My wife and I got married 2 and a half years ago in June. I moved away to where we live now 6 months befor our wedding to start a job, my wife stayed to finish college and wedding plan. When I got back down to her, 2 weeks befor our wedding things seemed different. She was very moody and ackting selfish (more than usual) I chalked it up to stress of the wedding and finishing school but my gut told me to call the whole thing off. I didn't of course. After the wedding I started to feel like I may have made a mistake, it was 2 nights after our wedding night that she finaly wanted to consumate the marriage. The next day I flew home and her and her family drove up the Al-Can.

While I was home I spent all day and night working and building us an apartment. It wasnt quite finished when she got here so I thought that she would want to help finish it up so we could move out of my mom's ASAP. Not the case, in fact she refused to help, saying it was her last summer break and she wasn't going to waste it working on MY project. Then we found out she was pregnant. a few days later the apartment was ready to paint and I again begged her for help. Nothing, just the excuse that she couldn't paint while pregnant. (I checked in to it, latex paint is fine in a well ventilated area, which we had.)
Our relationship was pretty much like that for the next year and a half. she was lazy, selfish, would only do the bare minimum around the house. I started my own business and she swore she would help make it work. I was still working full time while doing this. As her pregnancy progressed she became more irritable (understandibly) refused to do anything and used being pregnant as an excuse for everything. She got it in her mind that the next 9 months were her time to do whatever. She is a teacher and still went to work but that was about it. She refused to exercise and did not eat very healthy(partly my fault) and as a result gained about 200 pounds. She was not in the best shape to begin with so now she was grossly overweight and had a horrible attitude to go with it.

I was not raised in the same way that she was and because of her attitude and actions she pretty much alienated us from my family. Her needieness also made me quite my full time job when our son was born because I had to travel almost every week and she said that she would not raise our son alone. She also said that she would alow me to work in my shop more so I could build my business. It did not happen like that at all. I got about 6 hours a day in at the shop and spent the rest of the day running around for her, taking care of the dogs, not sleeping at night, cooking all of the meals and doing almost all of the house chores.
That sums up our relationship for the last 2 years.

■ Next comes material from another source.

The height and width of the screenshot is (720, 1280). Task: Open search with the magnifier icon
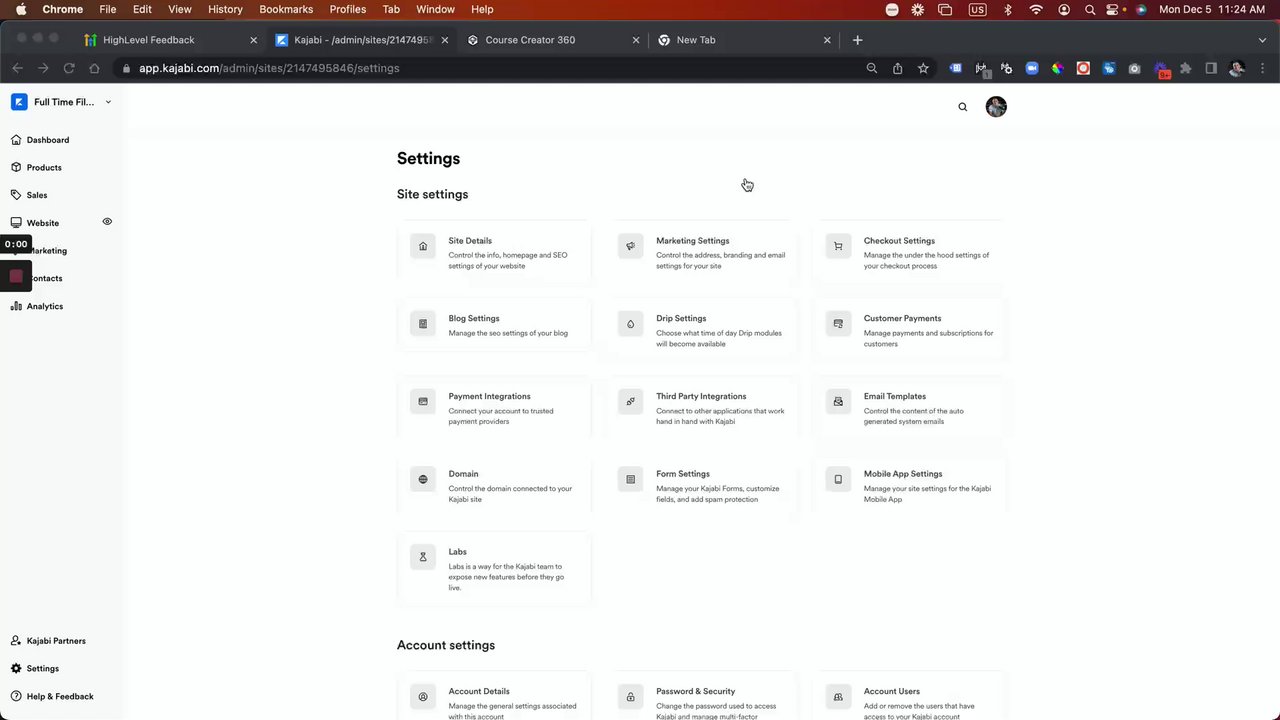[x=963, y=107]
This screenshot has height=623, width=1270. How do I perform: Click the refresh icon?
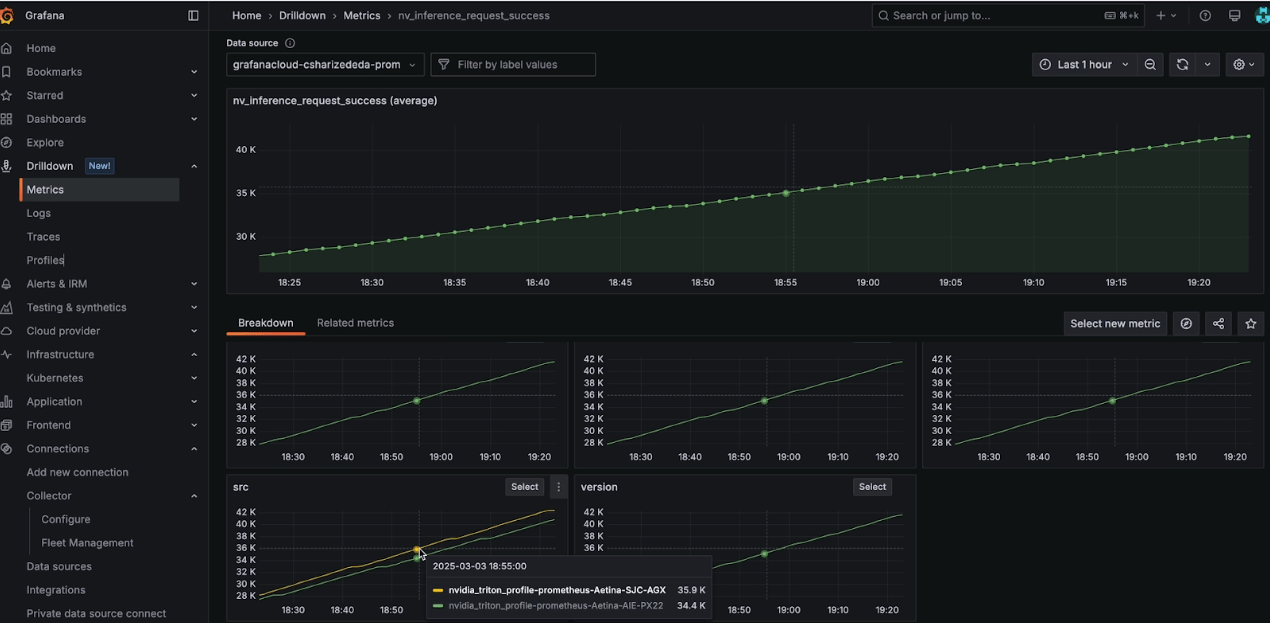(1182, 64)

We went to counseling and it helped us communicate. We talked a lot and it helped her understand thea she needed to change. The past 4 months have been ok. She is doind everything right around the house and letting me be in the shop 10 hours a day on the weekends (I take care of our son while she works during the week and go to the shop in the evenings). She is even trying to patch things together with my family.

So, she is making every effort to change and be a productive member of our family. The problem, she is still WAY over weight(she is working on it though) and I don't feel like our personalities are good together. I feel no connection to her anymore. I love my son dearly but I feel traped in this marriage that I dont feel emotionaly connected to. She knows that we're on the edge of divorce and I see her making the effort but I feel its too little to late. We go on dates and I'll be excited when we go out the door but be the time dinner is going I just cant wait to get away from her. I know this is not fair to her or myself. What can I do? I'm not in love with my wife anymore.


----------



## HoopsFan (Jan 13, 2011)

Is there another woman in the picture? Not accusing, just asking.


----------



## 2nd_t!me iz_best (Feb 28, 2011)

sorry to bring this up but with you being away from her for so long, you sure thats your child?

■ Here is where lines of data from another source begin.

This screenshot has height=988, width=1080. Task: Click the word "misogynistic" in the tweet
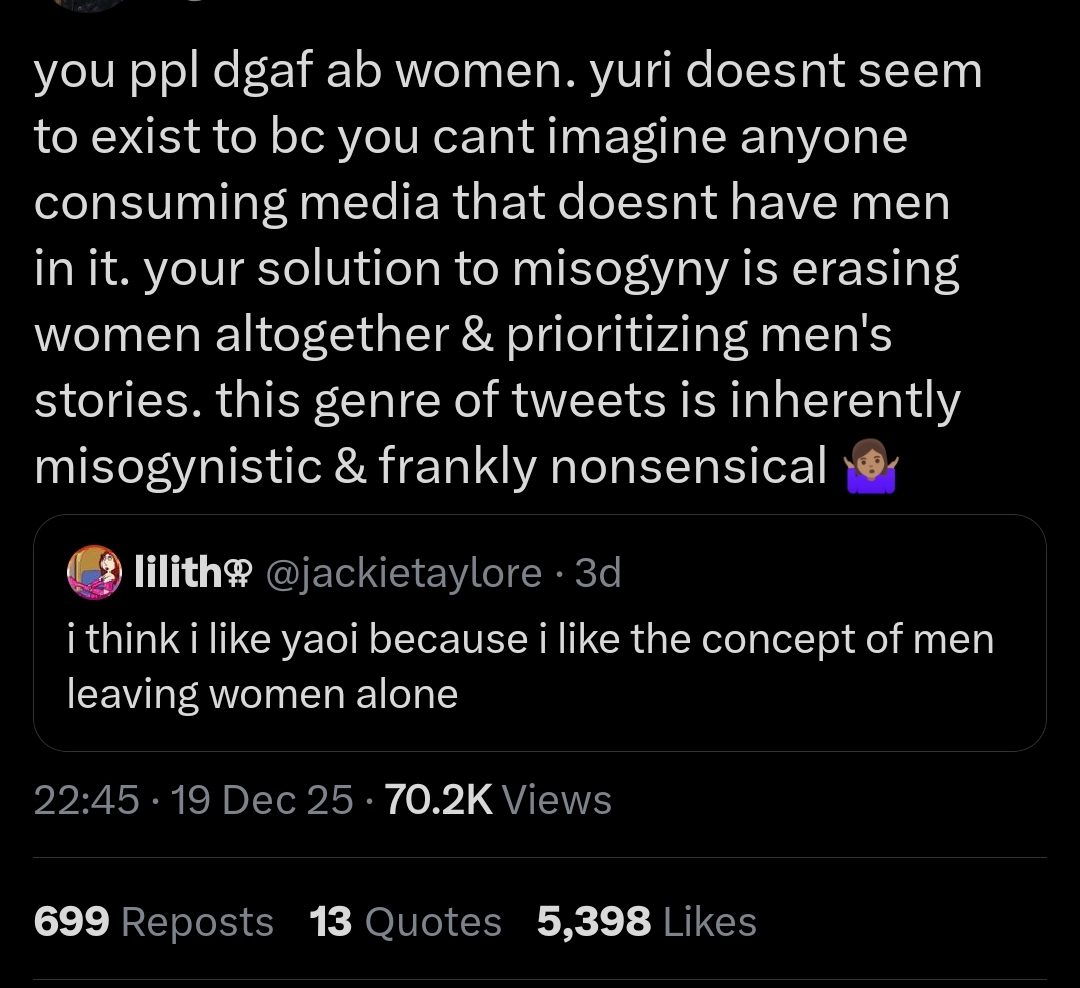tap(176, 467)
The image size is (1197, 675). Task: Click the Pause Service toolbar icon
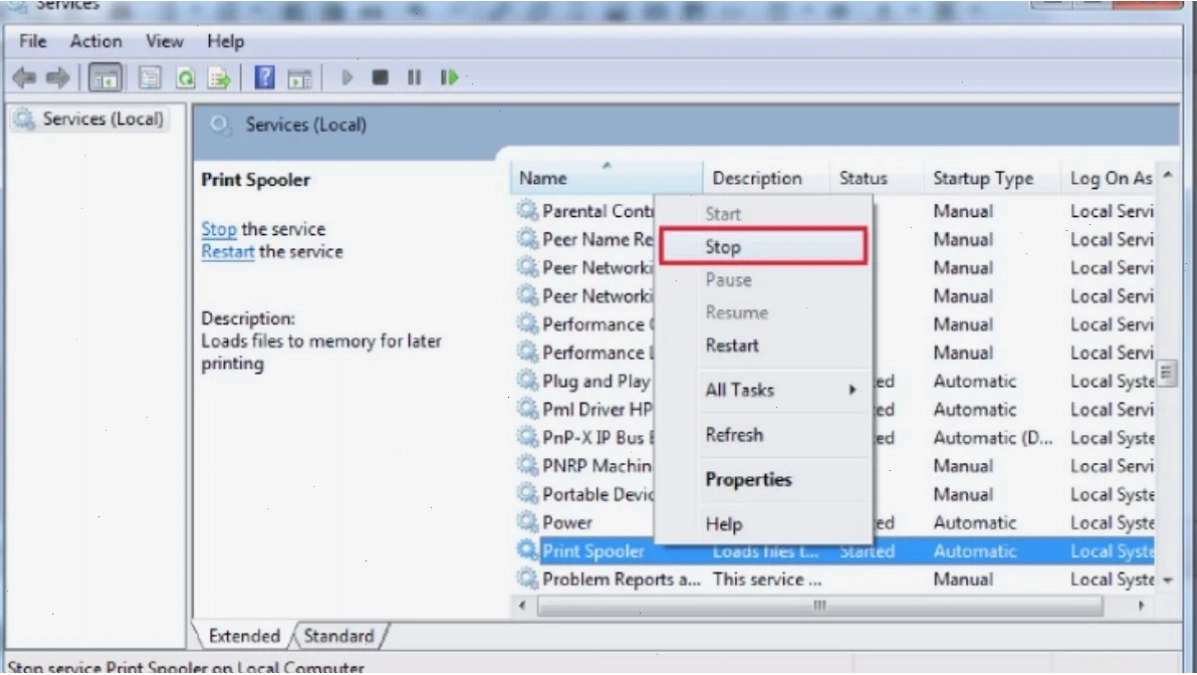pyautogui.click(x=414, y=77)
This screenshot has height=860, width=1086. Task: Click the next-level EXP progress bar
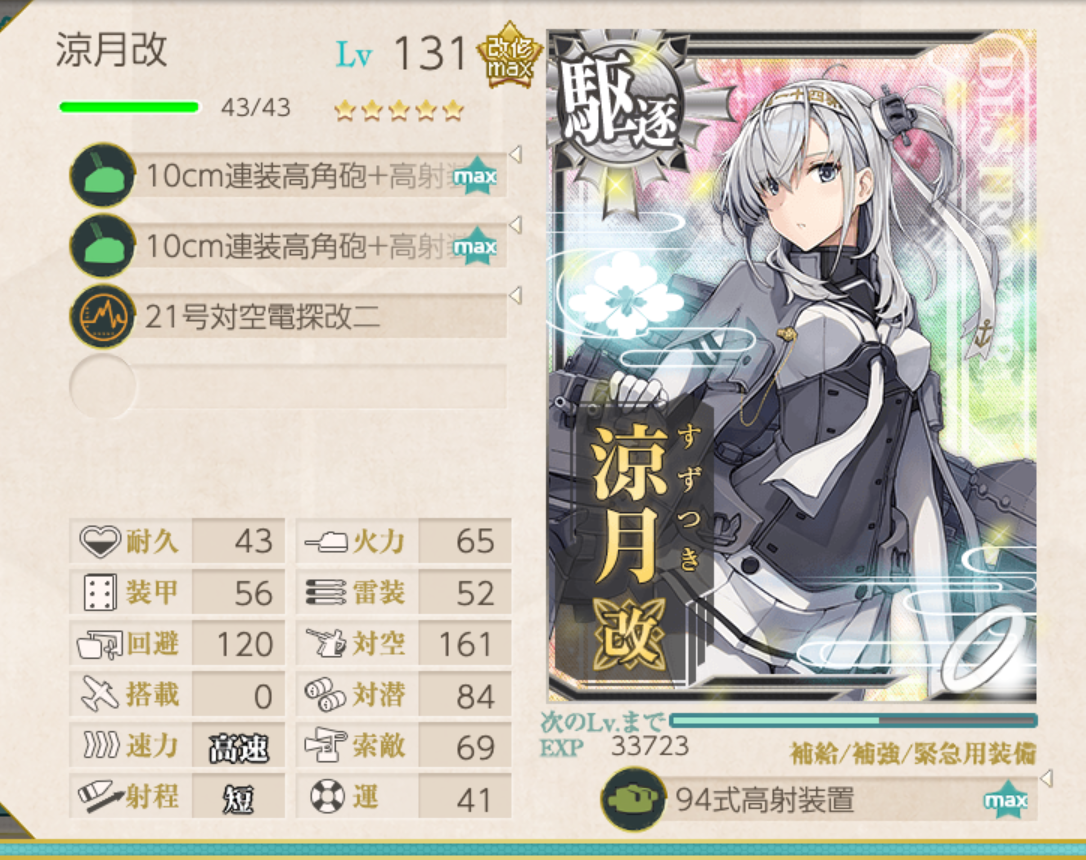[x=853, y=721]
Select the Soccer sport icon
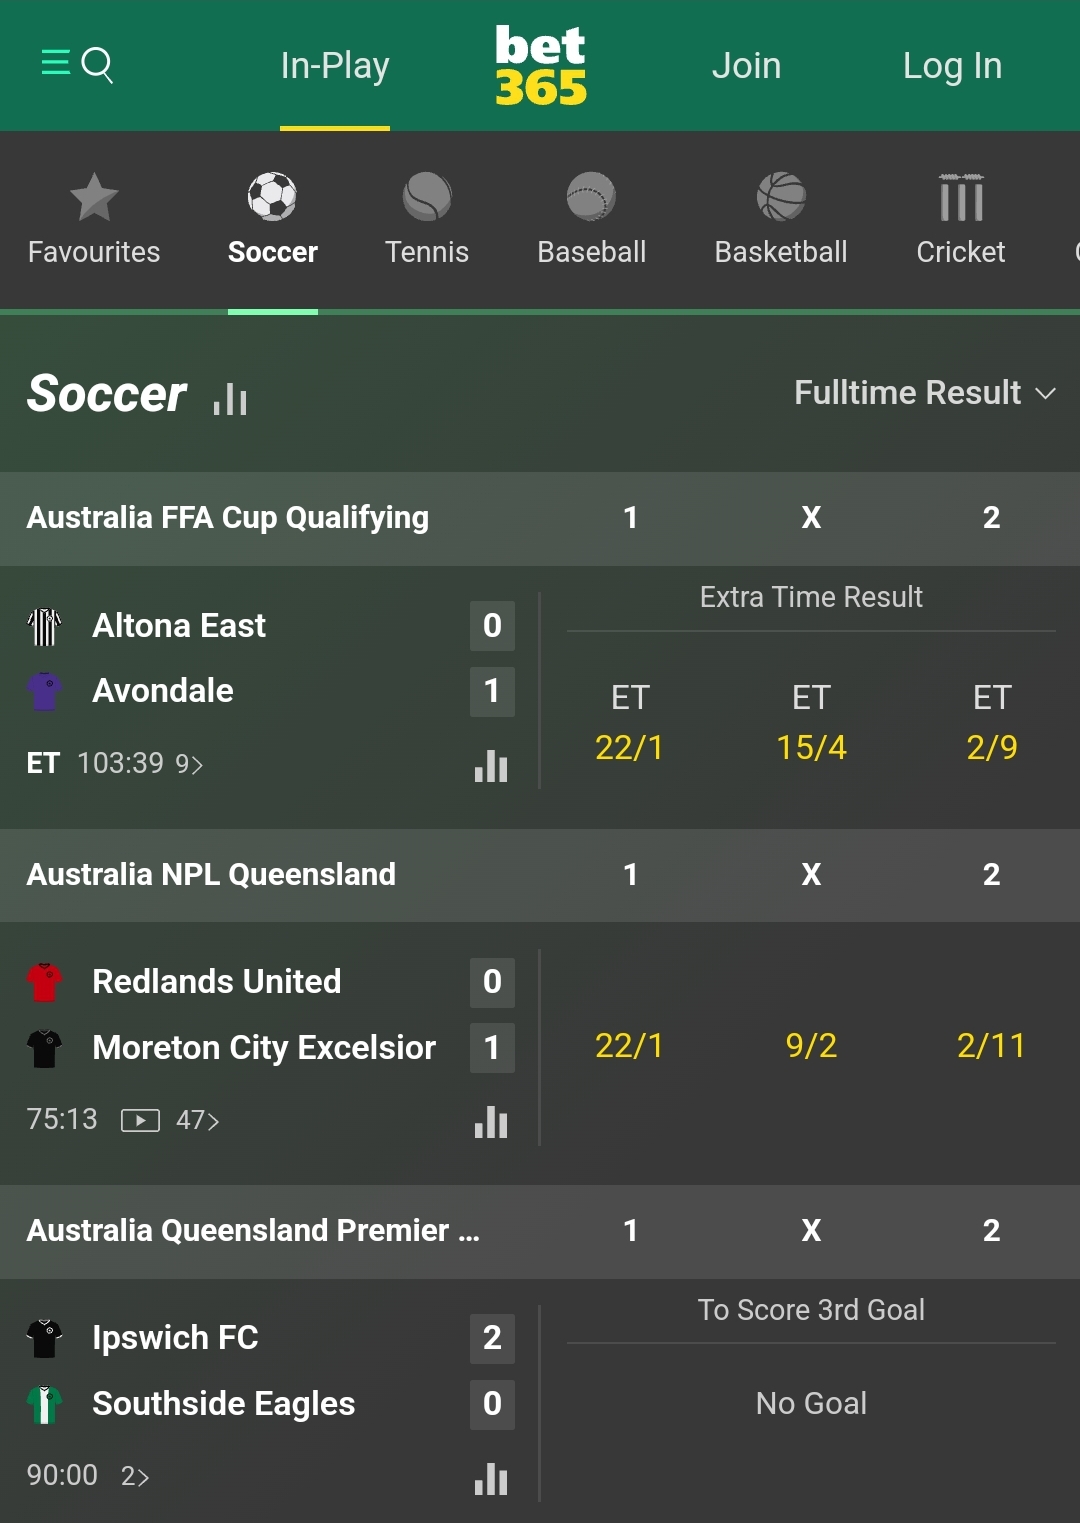This screenshot has width=1080, height=1523. 272,197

if she is REALLY trying i would probably REALLY try myself, not already thinking this is not working or will not work, but REALLY trying.
give it a little bit of time to really possibly work out and if not after a reasonable amount of time then probably best to go before things truly get bad for either of you.
and also what hoops said.


----------



## deeplystressed (Apr 11, 2011)

No ther is no other woman. And yes I'm positive its my child. I am really trying it just gets hard to fake it. I tell her I love her everyday and try and do nice things for her and it just makes me feel upset because I know its not how I feel.
She is going to visit her family at the end of May when school gets out and I'm staying here. I'v forced seperation on us befor by cutting my vacation short to come back and work. It's always a nice break and at the end I'm excited to see her, but when she shows up its always a big let down.


----------



## turnera (Jan 22, 2010)

If I were you, I'd do one last attempt at fixing things, before you call it quits. It's logical for you to be disappointed when she doesn't meet YOUR Emotional Needs. You can only be a 100% Giver for so long.

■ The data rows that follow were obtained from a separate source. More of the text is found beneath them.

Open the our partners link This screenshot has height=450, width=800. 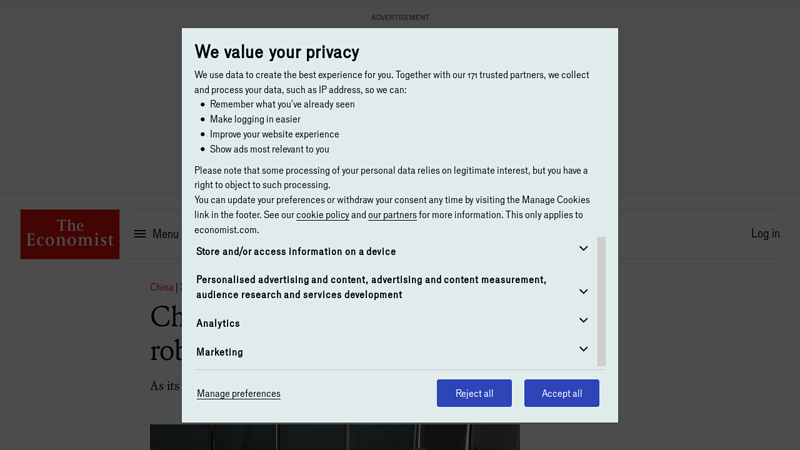pos(392,215)
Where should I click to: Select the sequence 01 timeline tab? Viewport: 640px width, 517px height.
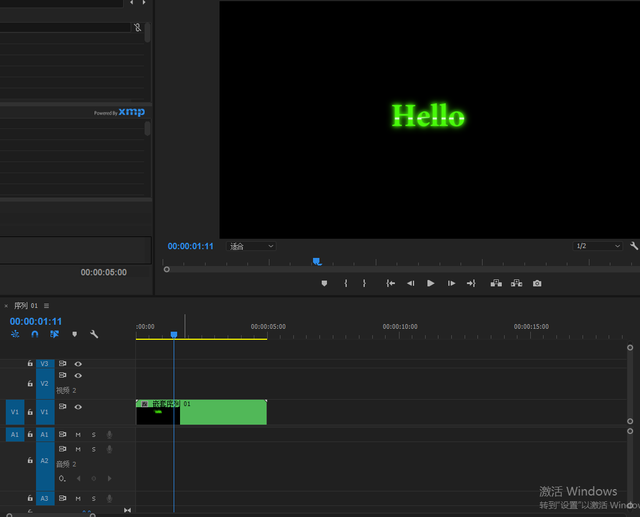25,306
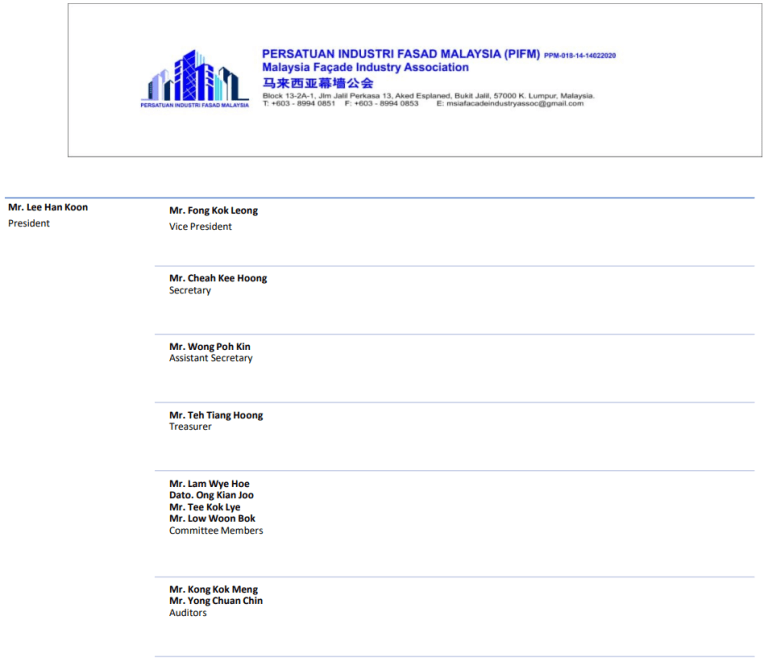The width and height of the screenshot is (768, 662).
Task: Click the msiafacadeindustryassoc@gmail.com email address
Action: click(515, 104)
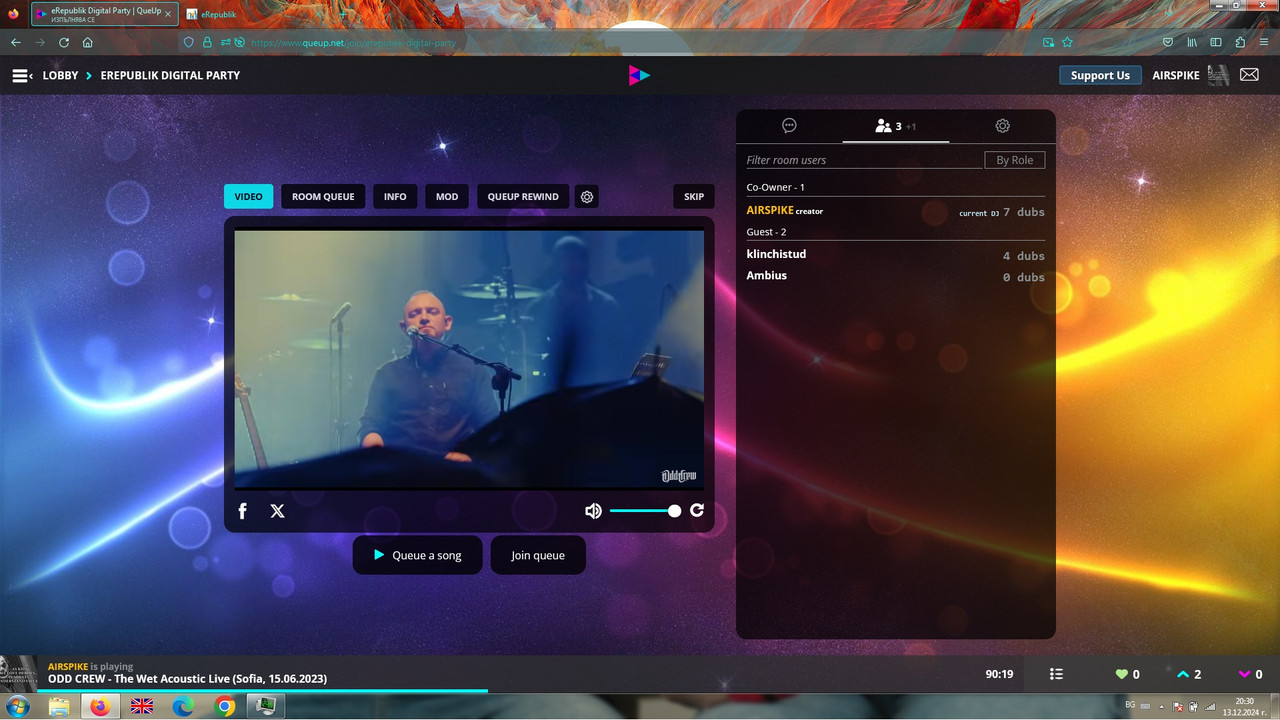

IF she is truly recognizing her mistakes and trying to fix herself, give it some more time. Get the book His Needs Her Needs and learn about the program I'm suggesting. Then, go to marriagebuilders.com and print out Love Busters and Emotional Needs questionnaires and both of you fill them out. Then share with each other; it will EXPLAIN to both of you what you need to do for the other person. I think that, if you both concentrate on being a good partner, you can rekindle the love. And you need to focus on spending 15 hours a week together away from child time and chore time. Go on dates. Do new things. Play board games. Do fun stuff together like when you were dating. It really does work.


----------



## deeplystressed (Apr 11, 2011)

Thanks for the advice, I'll give that a shot


----------